Para muitos portugueses, a meio da manhã só há uma solução possível para combater o cansaço: mais uma chávena de café. No entanto, cardiologistas alertam que este hábito pode não ser a melhor escolha e, em alguns casos, pode até aumentar o stress no organismo.
Citado pelo site Independent, vários especialistas explicam que uma segunda ou terceira dose de cafeína por volta das 10h ou 11h pode interferir com os níveis de cortisol, a principal hormona do stress. Esta hormona regula a inflamação, a pressão arterial e os níveis de energia, mas o seu aumento não significa necessariamente mais vitalidade.
“O consumo de cafeína pode elevar o cortisol e provocar um aumento do tónus simpático”, explicam os médicos, referindo-se à ativação do sistema nervoso responsável pela resposta de “luta ou fuga”. Na prática, isto pode traduzir-se num aumento da pressão arterial e da frequência cardíaca, sobretudo quando o café é consumido mais tarde na manhã ou em jejum.
Embora o consumo moderado de café, até 400 miligramas de cafeína por dia, o equivalente a duas a quatro chávenas, seja considerado seguro para a maioria dos adultos, há grupos mais vulneráveis.

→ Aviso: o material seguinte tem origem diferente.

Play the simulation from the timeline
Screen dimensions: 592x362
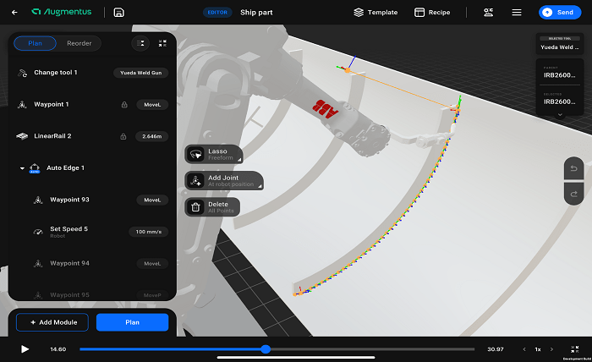pos(25,348)
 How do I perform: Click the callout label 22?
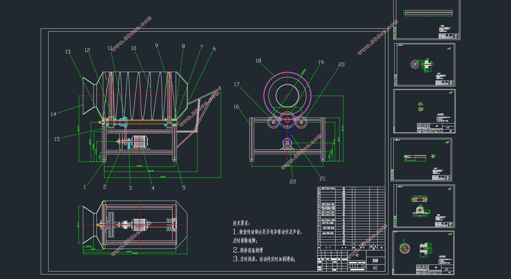tap(293, 182)
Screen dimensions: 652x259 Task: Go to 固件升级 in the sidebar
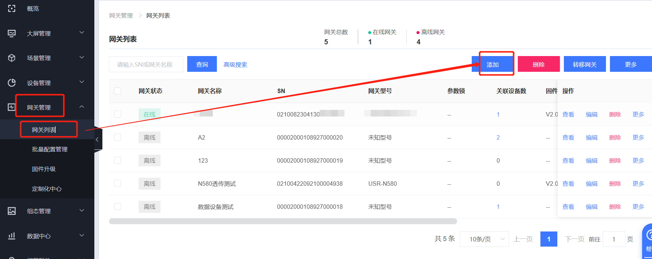[44, 169]
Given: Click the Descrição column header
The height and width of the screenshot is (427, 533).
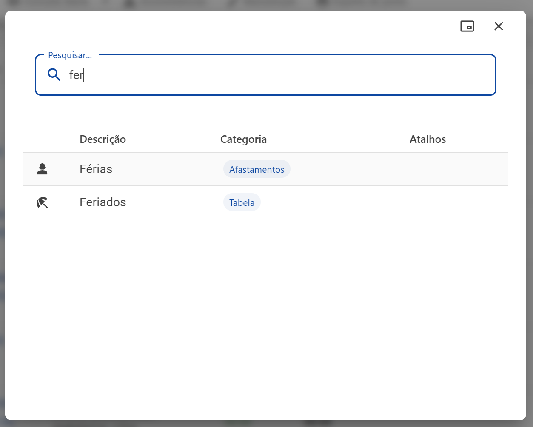Looking at the screenshot, I should (x=103, y=139).
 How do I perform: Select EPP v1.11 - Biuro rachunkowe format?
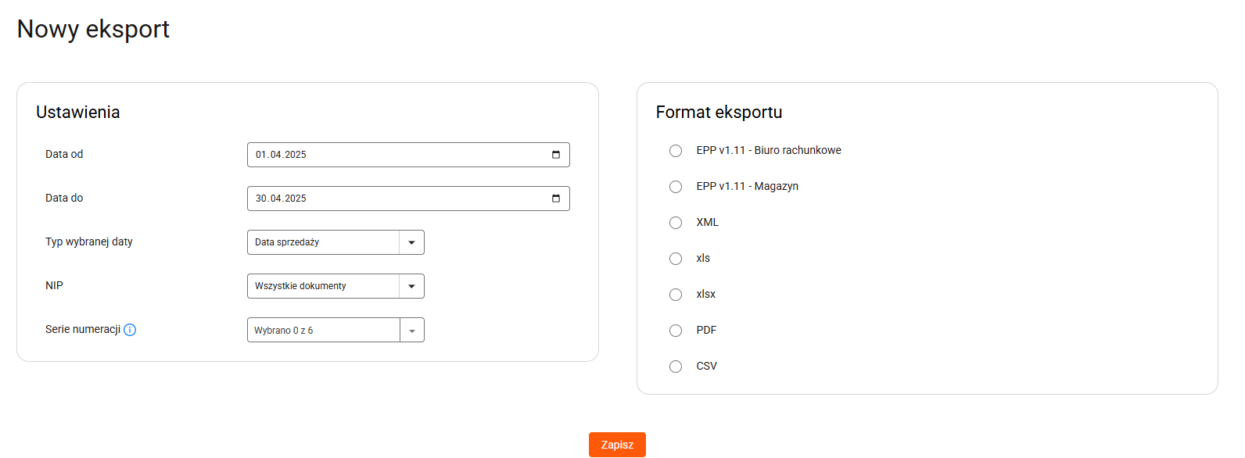(x=676, y=151)
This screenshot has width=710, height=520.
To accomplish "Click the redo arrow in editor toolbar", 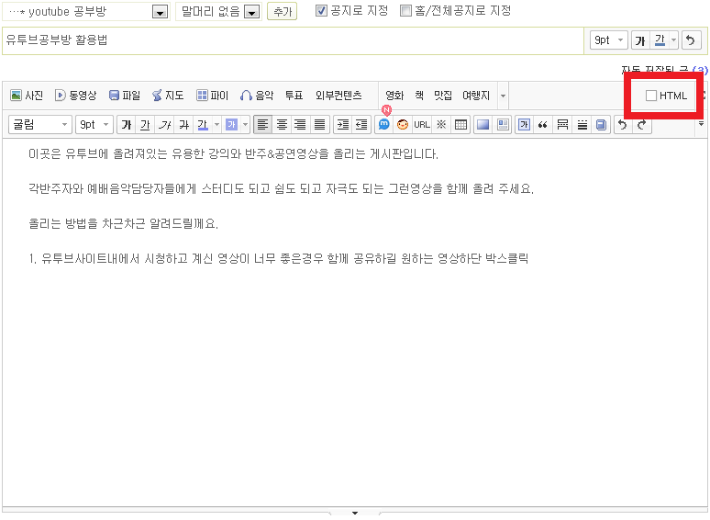I will point(642,125).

Pessoas com ansiedade, hipertensão, metabolismo lento da cafeína ou fatores de risco cardiovascular podem sentir efeitos cumulativos negativos com o consumo repetido ao longo do dia.
Em vez de recorrer automaticamente a mais café, os especialistas recomendam estratégias simples e mais equilibradas:
- Fazer um pequeno-almoço nutritivo, com proteínas e hidratos de carbono complexos;
- Comer a meio da manhã, evitando longos períodos em jejum;
- Beber água regularmente, já que a desidratação é frequentemente confundida com fadiga;
- Fazer uma curta caminhada, que ajuda a ativar a circulação e a oxigenar o cérebro.
A hidratação adequada e uma alimentação equilibrada podem proporcionar energia mais estável e duradoura, sem picos de stress para o organismo.